Exercise prompt
In the lines below, change "dropdown" to "menu" across the stretch from the line containing "Where should I click to: Select" through the line containing "pyautogui.click(x=116, y=20)", and give those lines back otherwise unaltered. Leave the pictures out of the answer.
##### Material provided #####
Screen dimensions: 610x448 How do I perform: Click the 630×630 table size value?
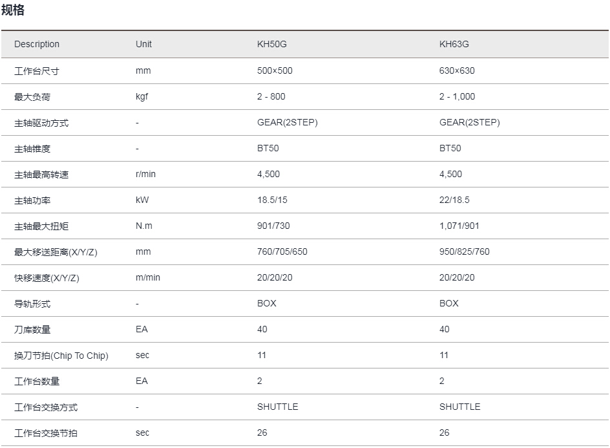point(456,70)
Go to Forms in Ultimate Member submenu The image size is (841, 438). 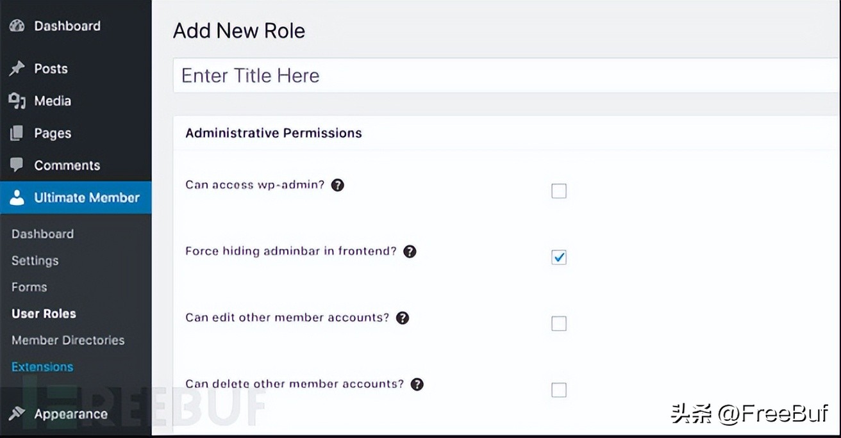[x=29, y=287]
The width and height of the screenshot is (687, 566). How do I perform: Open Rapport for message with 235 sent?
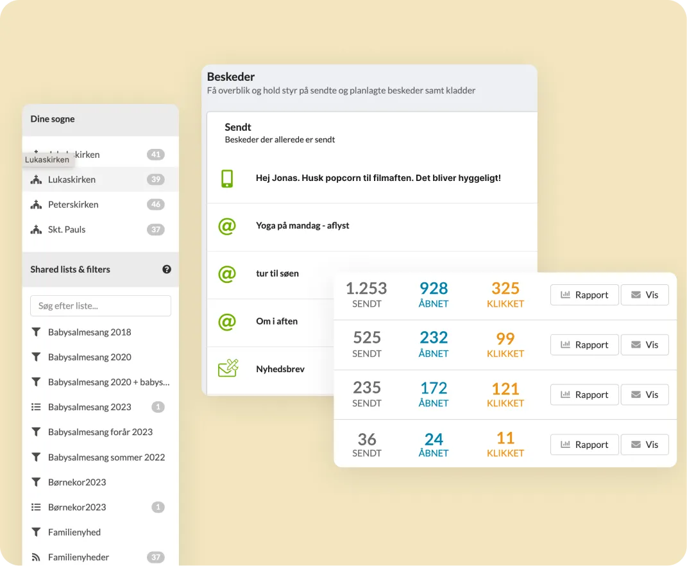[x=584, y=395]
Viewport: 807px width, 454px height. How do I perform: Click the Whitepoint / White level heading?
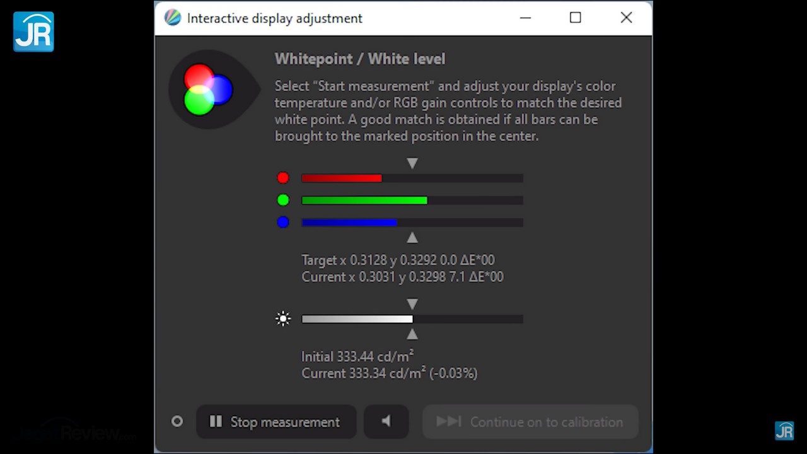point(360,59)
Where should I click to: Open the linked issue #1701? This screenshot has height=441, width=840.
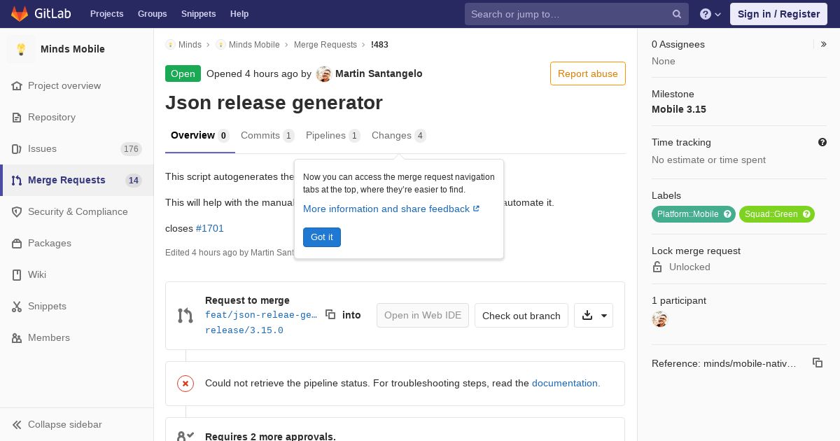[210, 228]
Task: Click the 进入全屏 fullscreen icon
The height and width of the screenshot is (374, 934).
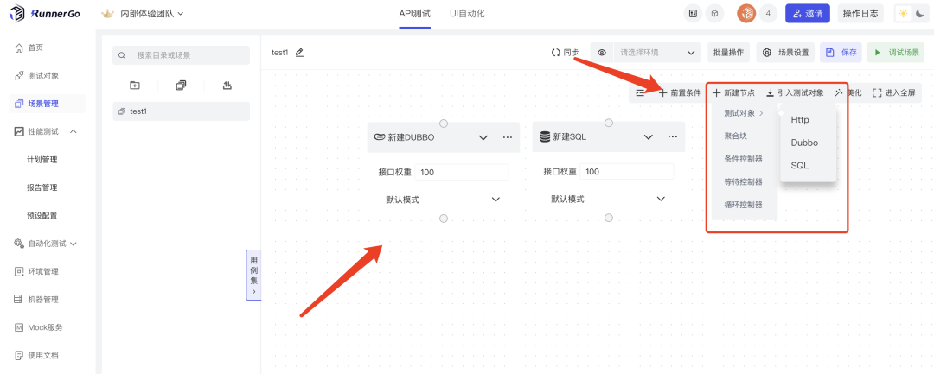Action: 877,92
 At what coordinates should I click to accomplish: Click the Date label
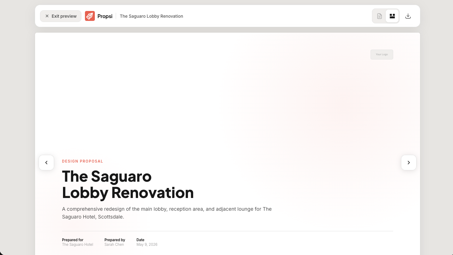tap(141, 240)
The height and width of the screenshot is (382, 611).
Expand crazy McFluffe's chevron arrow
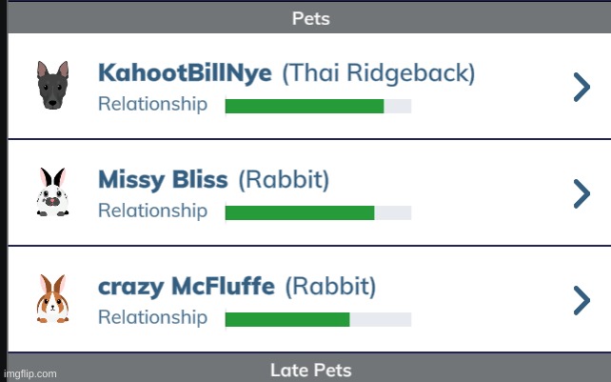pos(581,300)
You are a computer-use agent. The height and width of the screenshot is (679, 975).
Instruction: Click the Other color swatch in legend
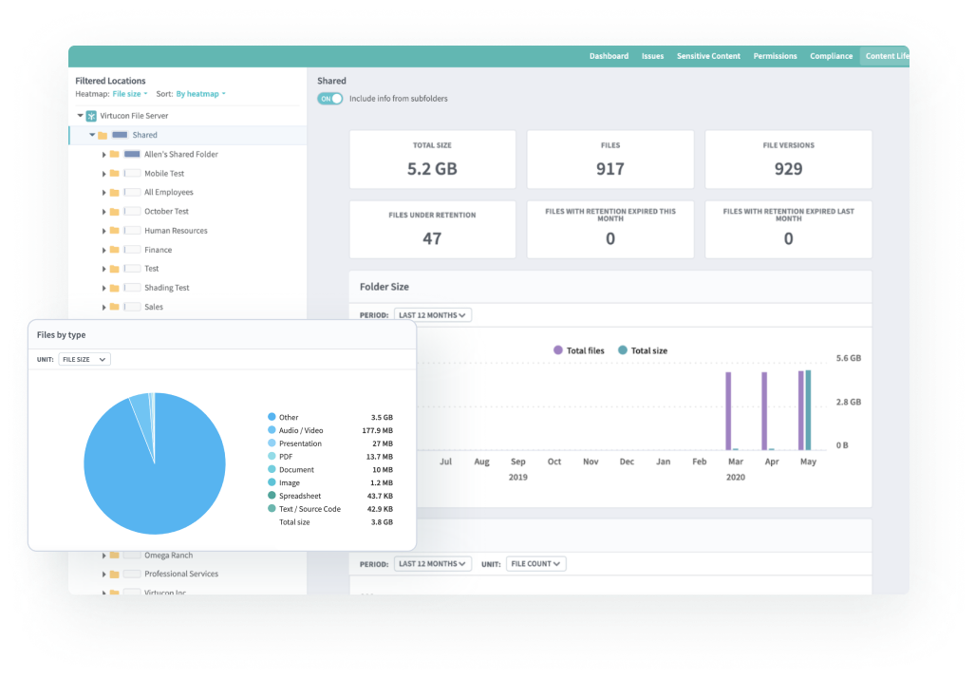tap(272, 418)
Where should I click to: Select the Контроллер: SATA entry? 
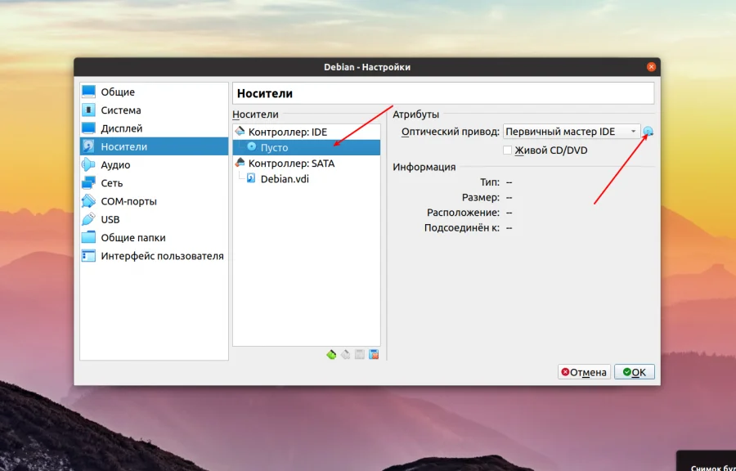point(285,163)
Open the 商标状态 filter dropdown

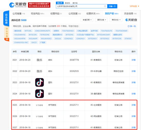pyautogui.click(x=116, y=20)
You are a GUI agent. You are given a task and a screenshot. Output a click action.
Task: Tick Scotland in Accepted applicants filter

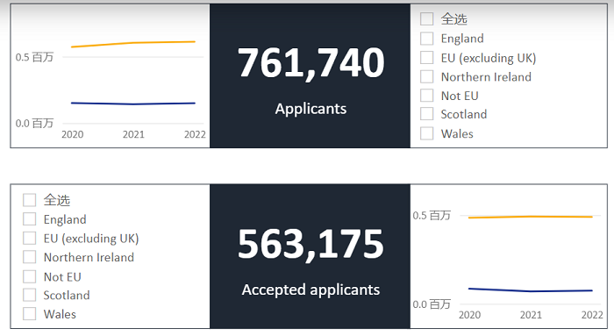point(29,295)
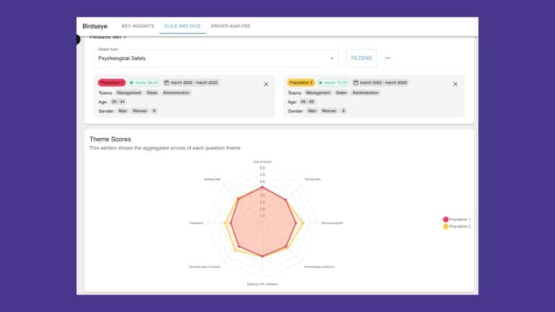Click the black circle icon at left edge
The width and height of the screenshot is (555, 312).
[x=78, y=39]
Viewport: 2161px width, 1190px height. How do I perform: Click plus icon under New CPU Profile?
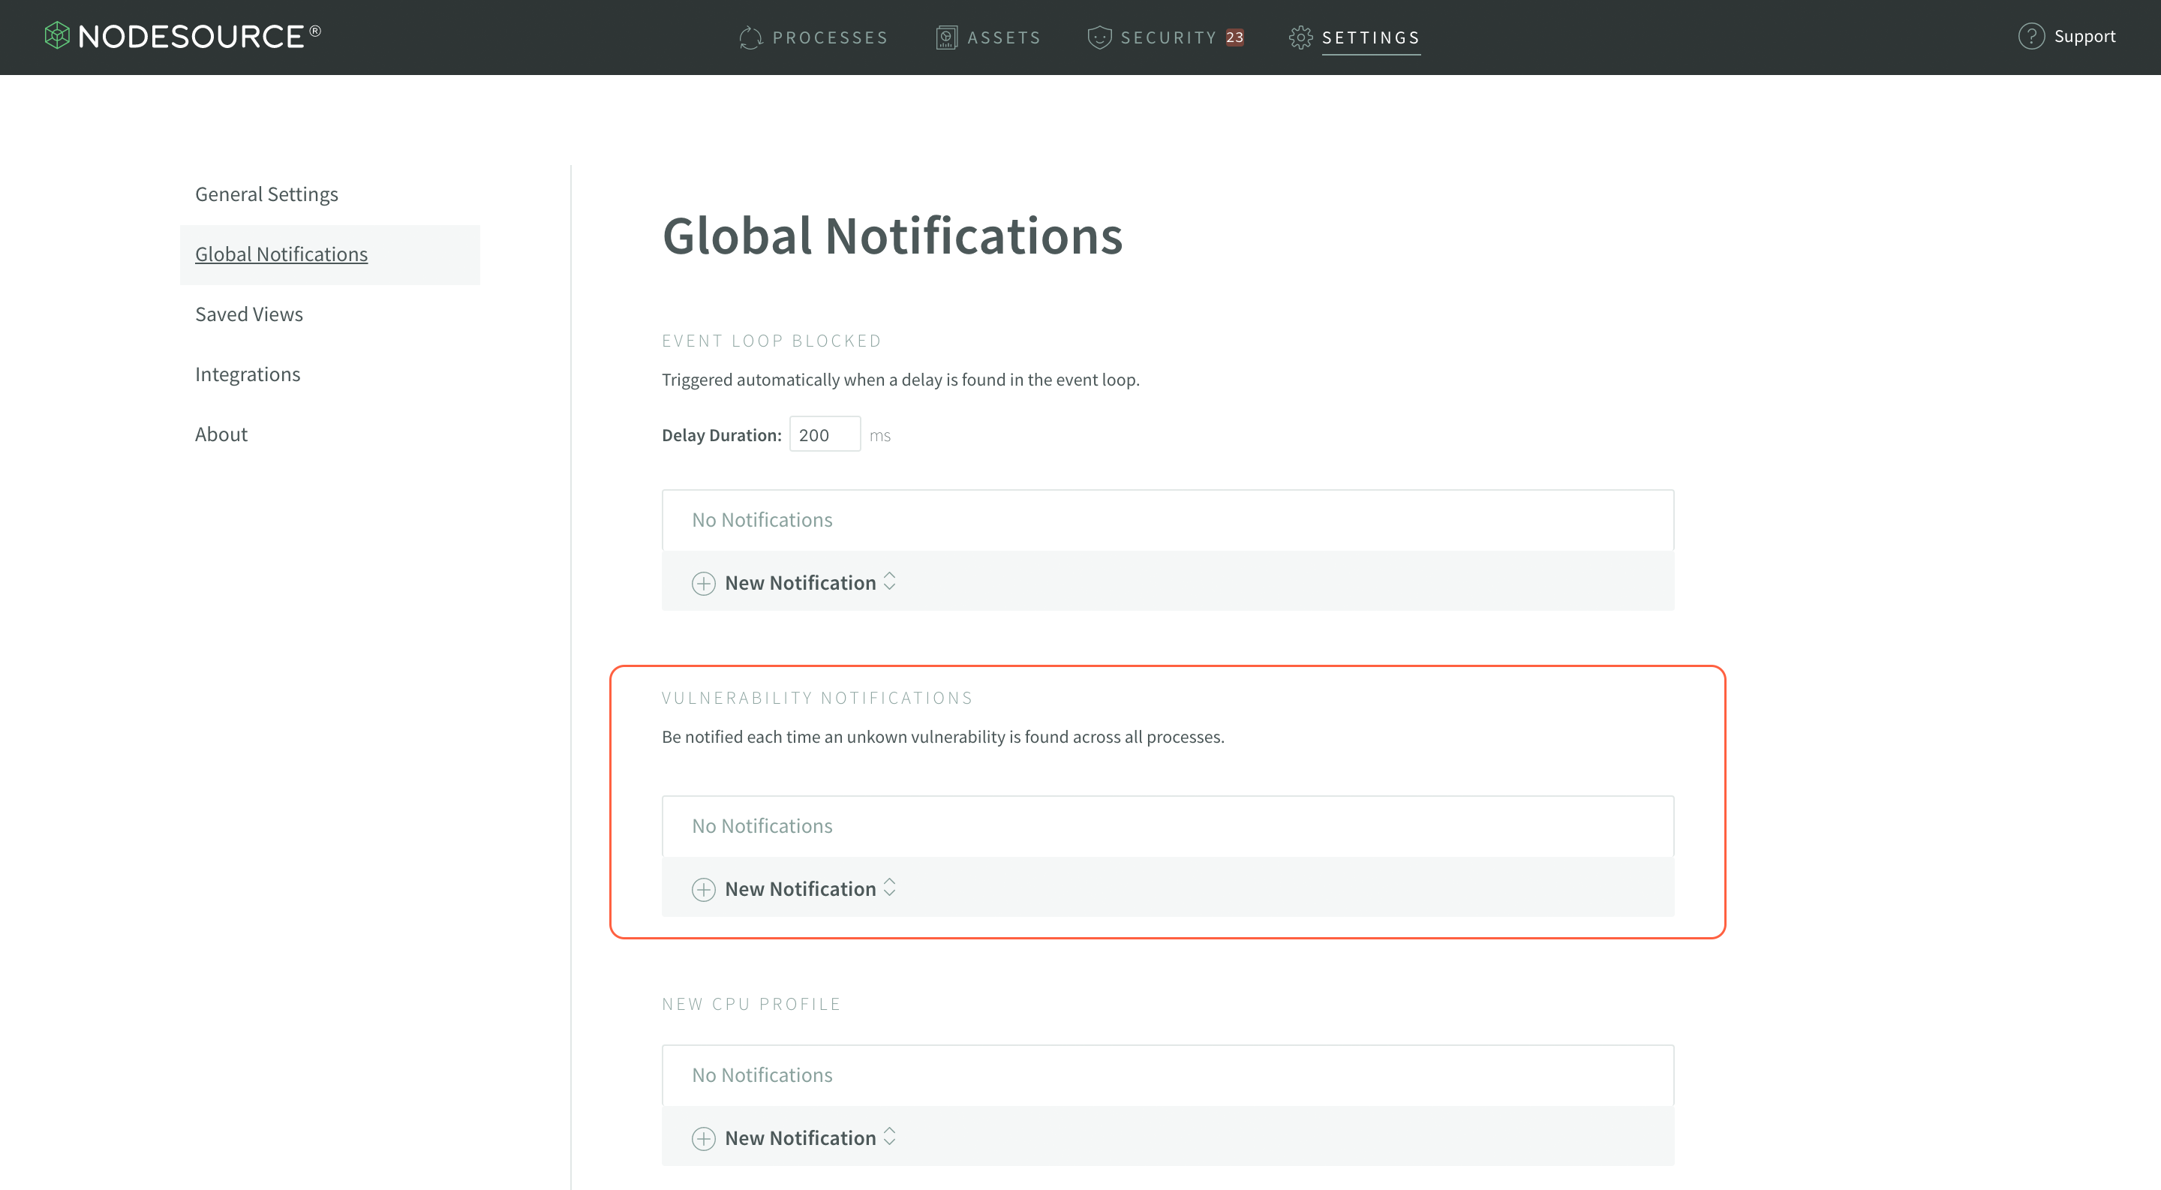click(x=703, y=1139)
#####
Problem solution
Where should I click to: Select the Контроллер: SATA entry? 
point(285,163)
Open the 商标状态 filter menu

pyautogui.click(x=116, y=20)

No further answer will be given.